Video Conferencing (Zoom-class)
Problem statement
Host 1000+ participant webinars, screen share, recording, breakout rooms, with low latency media and region-based media servers.
How it works
- WebRTC mesh only for tiny calls; SFU (Selective Forwarding Unit) for large calls — server forwards streams without mixing (unless needed).
- Signaling over WebSocket; TURN servers for NAT traversal.

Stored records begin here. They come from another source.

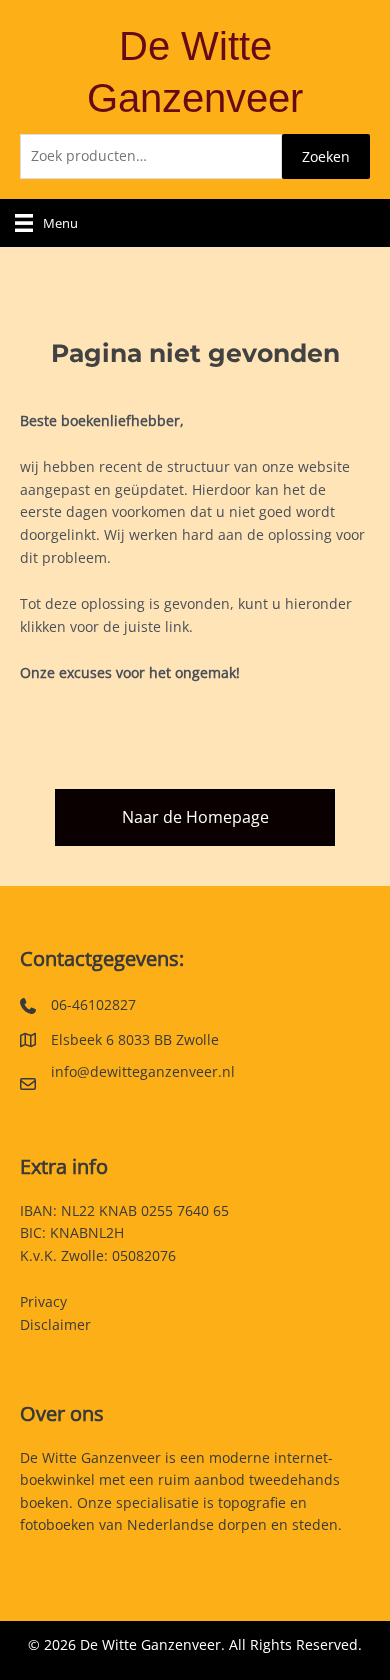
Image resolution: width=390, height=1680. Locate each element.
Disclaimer (55, 1324)
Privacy (43, 1301)
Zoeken (326, 156)
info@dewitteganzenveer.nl (143, 1071)
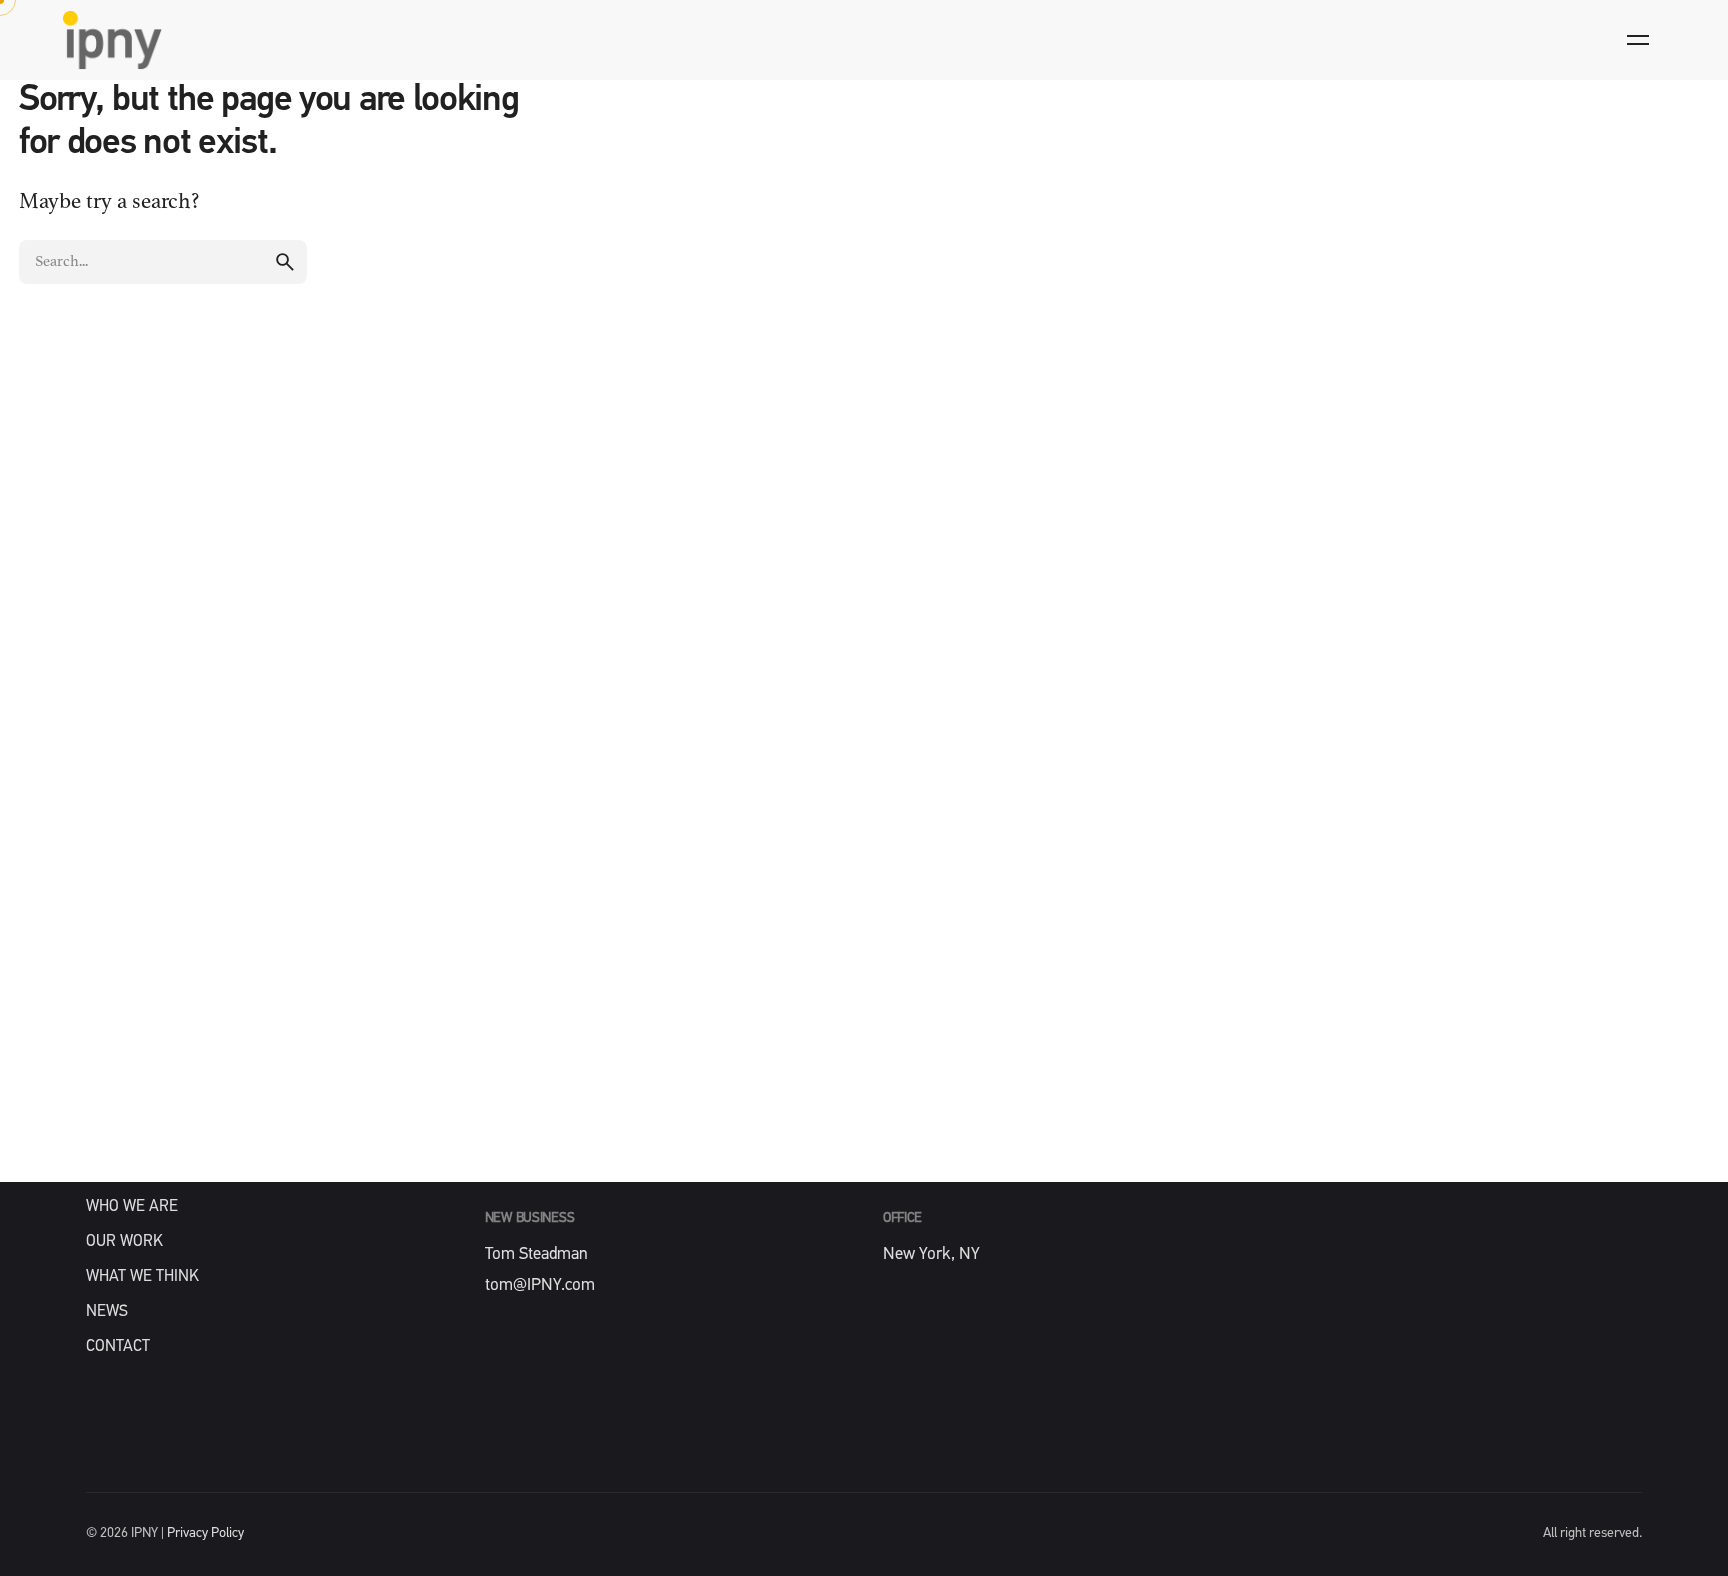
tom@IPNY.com (540, 1285)
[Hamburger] (1638, 40)
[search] (285, 262)
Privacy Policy (205, 1533)
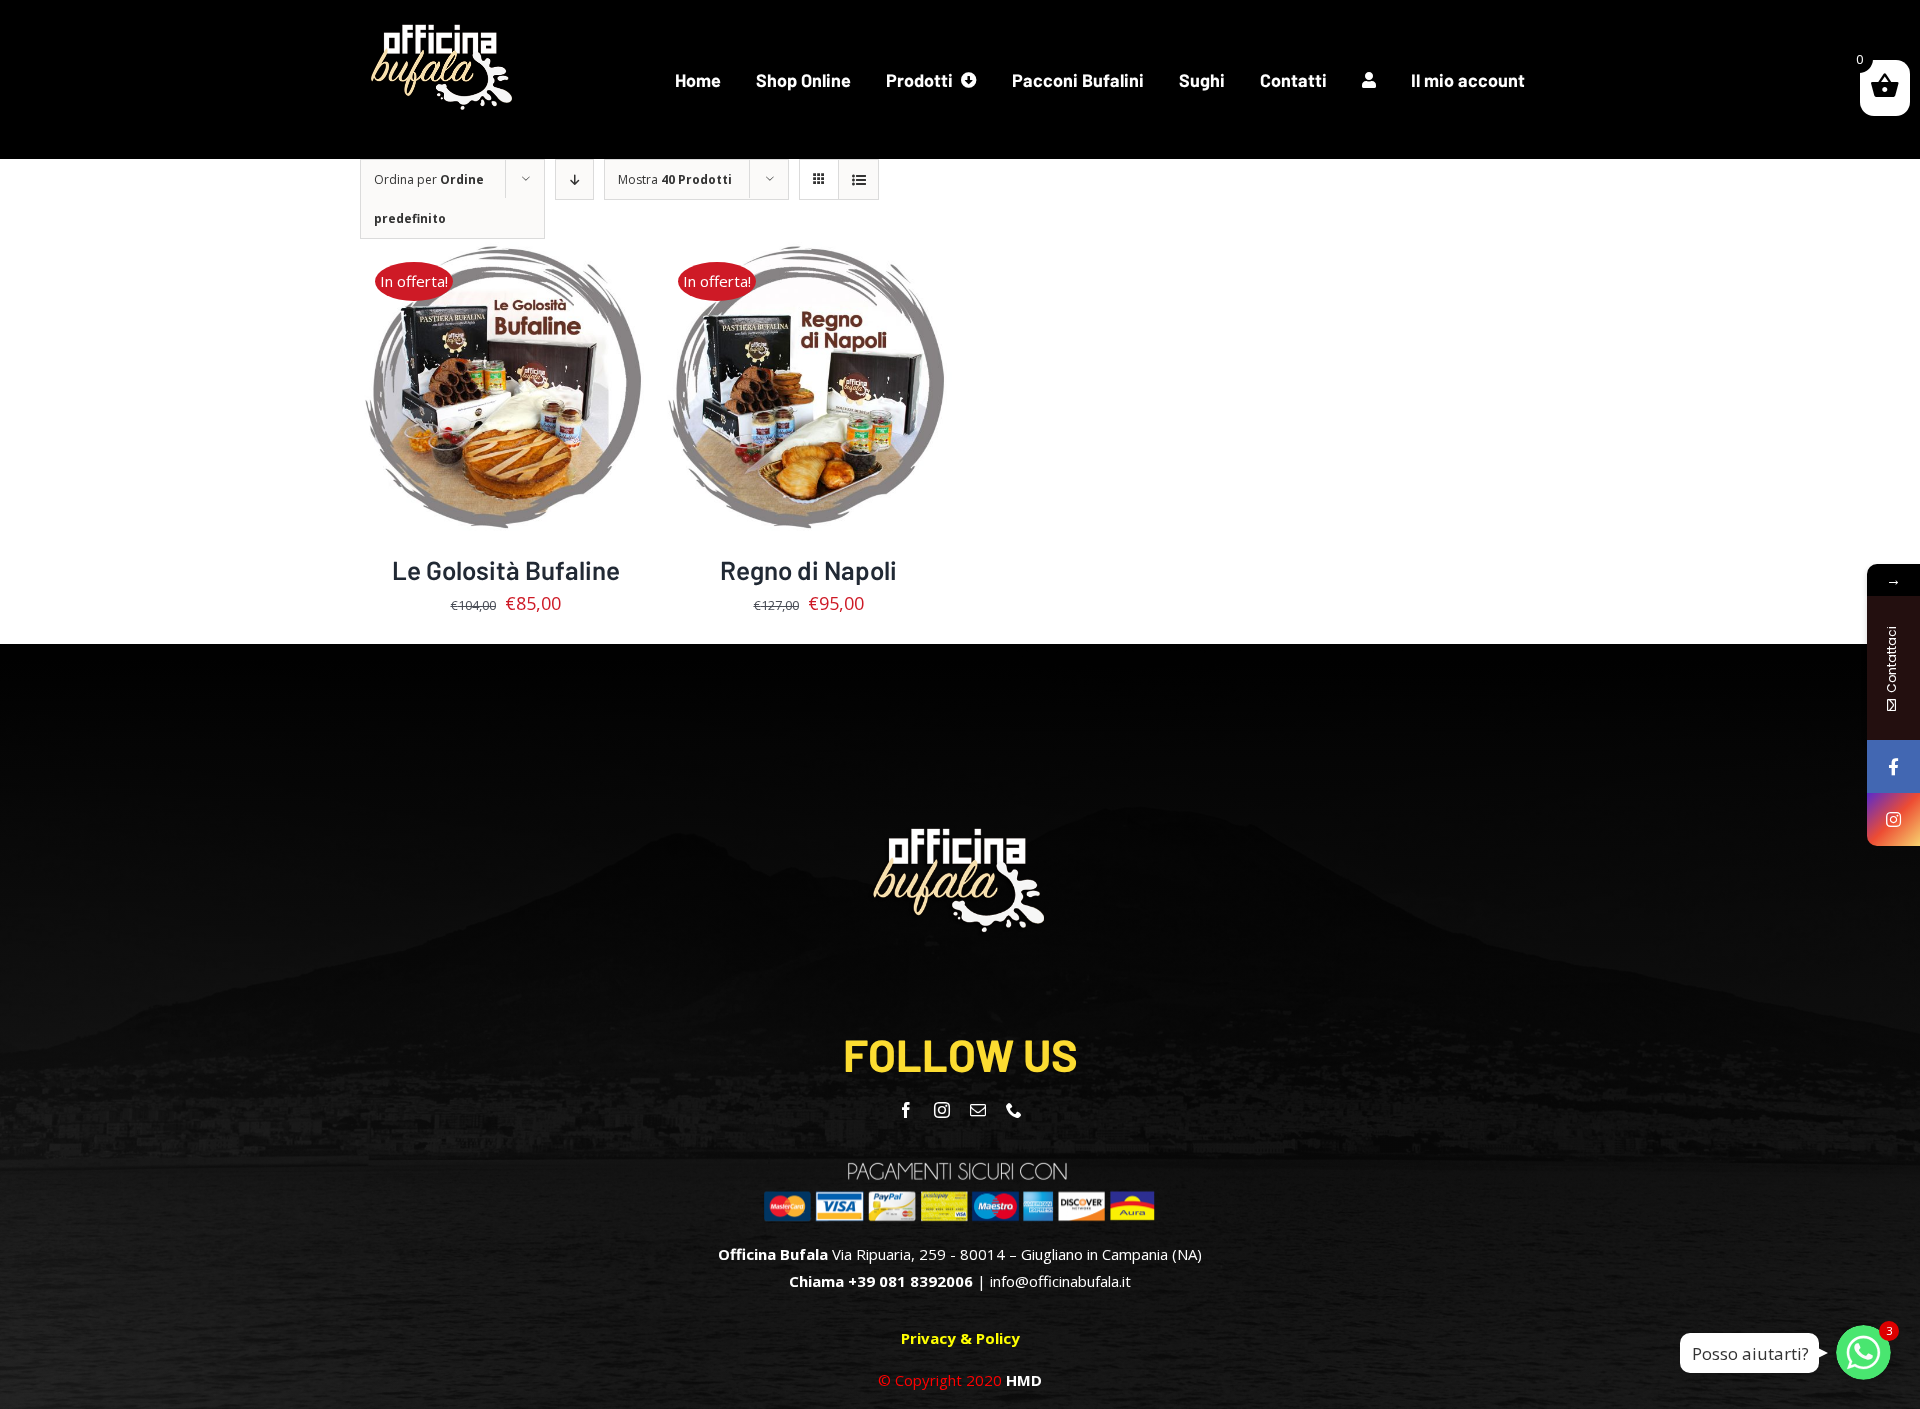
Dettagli (505, 402)
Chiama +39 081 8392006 (881, 1281)
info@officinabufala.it (1060, 1281)
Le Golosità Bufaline (506, 569)
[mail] (978, 1110)
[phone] (1014, 1110)
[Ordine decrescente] (574, 179)
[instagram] (942, 1110)
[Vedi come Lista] (858, 179)
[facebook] (906, 1110)
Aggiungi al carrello (491, 381)
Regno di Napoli (808, 569)
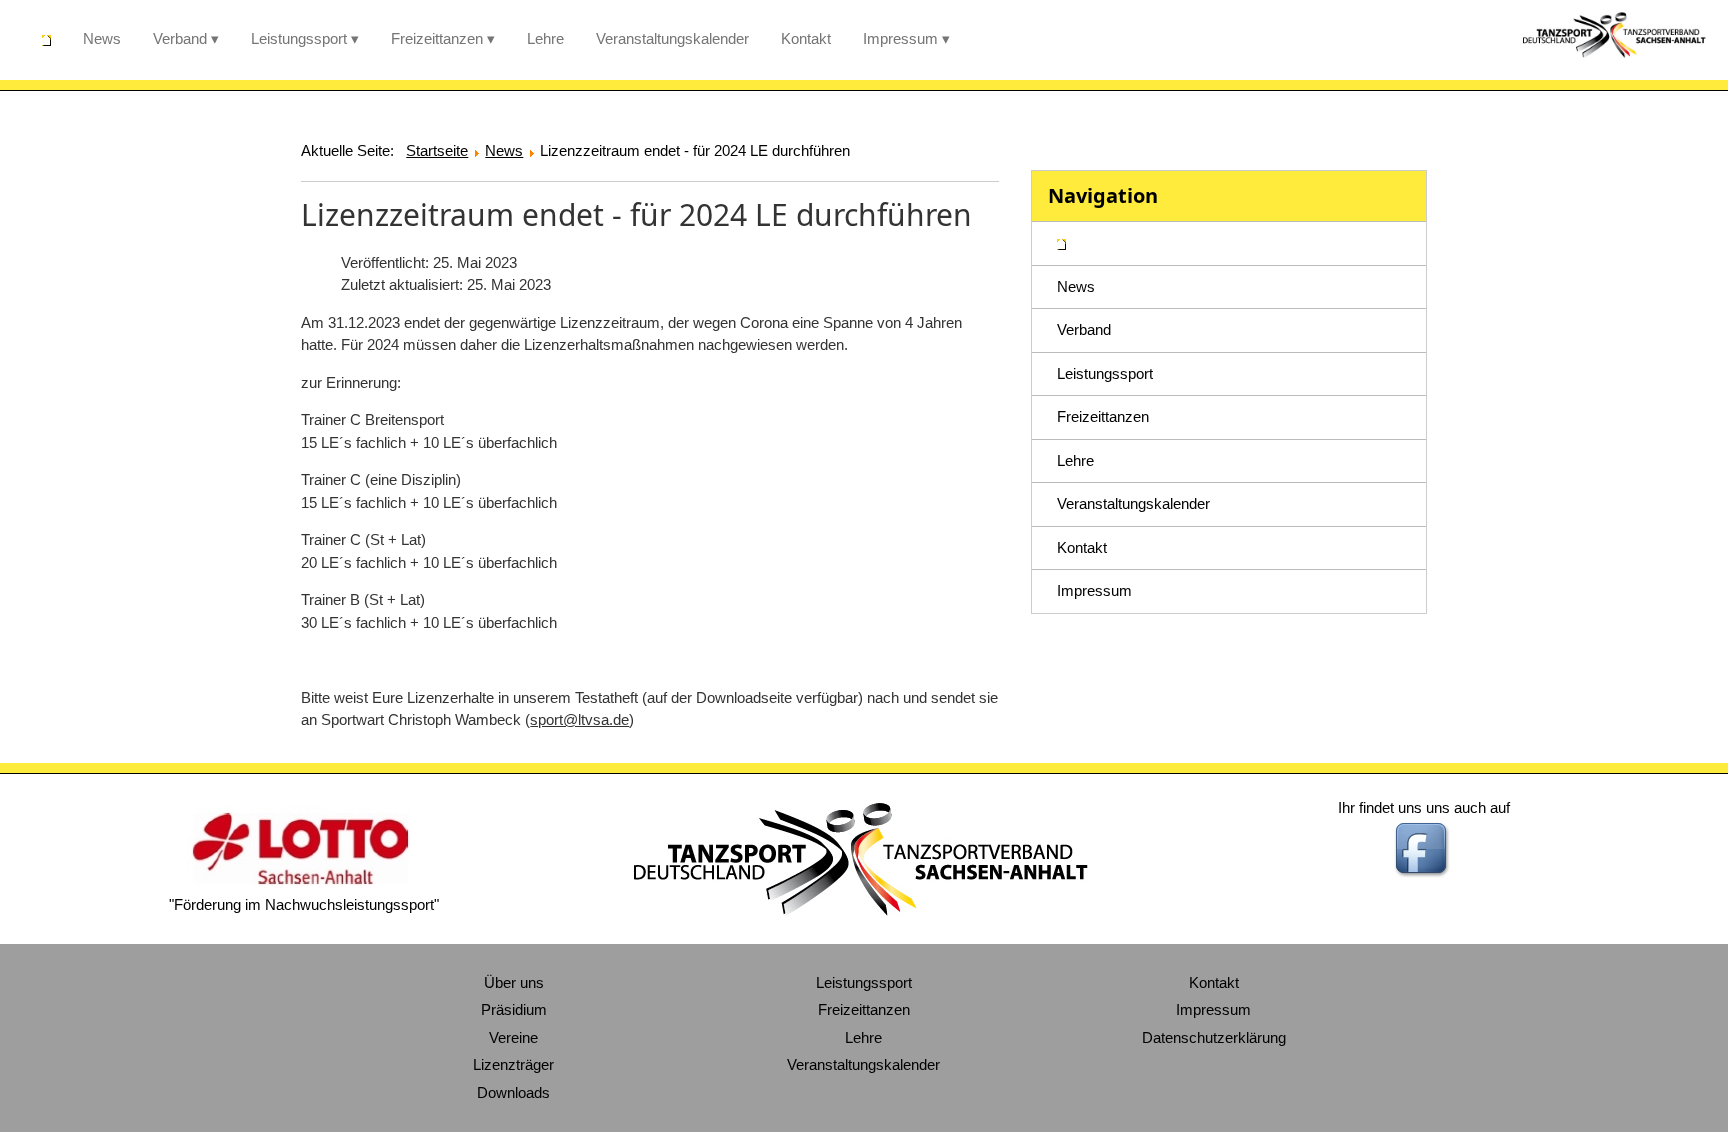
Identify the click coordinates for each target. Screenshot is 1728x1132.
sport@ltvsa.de (579, 719)
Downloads (513, 1092)
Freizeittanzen (437, 38)
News (102, 38)
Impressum (900, 38)
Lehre (545, 38)
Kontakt (806, 38)
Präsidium (514, 1009)
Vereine (513, 1037)
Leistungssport (299, 38)
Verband (180, 38)
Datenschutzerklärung (1214, 1037)
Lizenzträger (513, 1064)
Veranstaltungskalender (672, 38)
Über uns (514, 982)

Analogy: Conference call operator (SFU) passes audio lines through without mixing everyone into one tape unless you ask for MCU mode (expensive mixing).
High-level design
Rendering diagram…
Components explained — this design
| Component | What it is | Why we use it here |
|---|---|---|
| Signaling WS cluster | SDP/ICE negotiation channel. | WebRTC still needs signaling even though media is peer/SFU routed. |
| SFU media servers | Forwards RTP streams without mixing (usually). | Scales participant count better than mesh (N² connections). |
| TURN coturn / Twilio | Relay when UDP blocked by NAT/firewall. | Connectivity completion; 443/TLS mode for strict networks. |
| Recorder → S3 | Captures mixed or per-track recording. | Compliance / replay; heavy CPU so isolated autoscaled pool. |
| Room state Redis | Ephemeral membership, speaker flags. | Fast updates; TTL cleans crashed rooms. |
Shared definitions: 00-glossary-common-services.md
Low-level design
Selective forwarding
- Each client uploads simulcast layers (low/mid/high); SFU picks layer per downstream bandwidth estimate.
Recording
- Compositor service (headless FFmpeg / GStreamer) subscribes like client; writes HLS chunks to S3; Egress cost heavy.
Scale-out
- Room affinity sticky to SFU cluster shard; cross-region only if compliance allows.
Security
- DTLS-SRTP encryption in transit; E2E optional (insertable streams experimental).
- Waiting room + host kick state in Redis.
E2E: join meeting
Rendering diagram…
Tricky parts
| Problem | Solution |
|---|---|
| UDP blocked networks | TURN over TLS 443 |
| Clock sync for recording | NTP + RTCP SR timestamps |
| CPU hotspots | Per-core SFU pinning; autoscale on packet rate metrics |
Caveats
- Free tier abuse — CAPTCHA room creation; rate limits on anonymous meetings.
- Legal: recording consent banners; data localization for government contracts.
Managed
- Amazon Chime SDK, Twilio Programmable Video, Azure Communication Services Calling.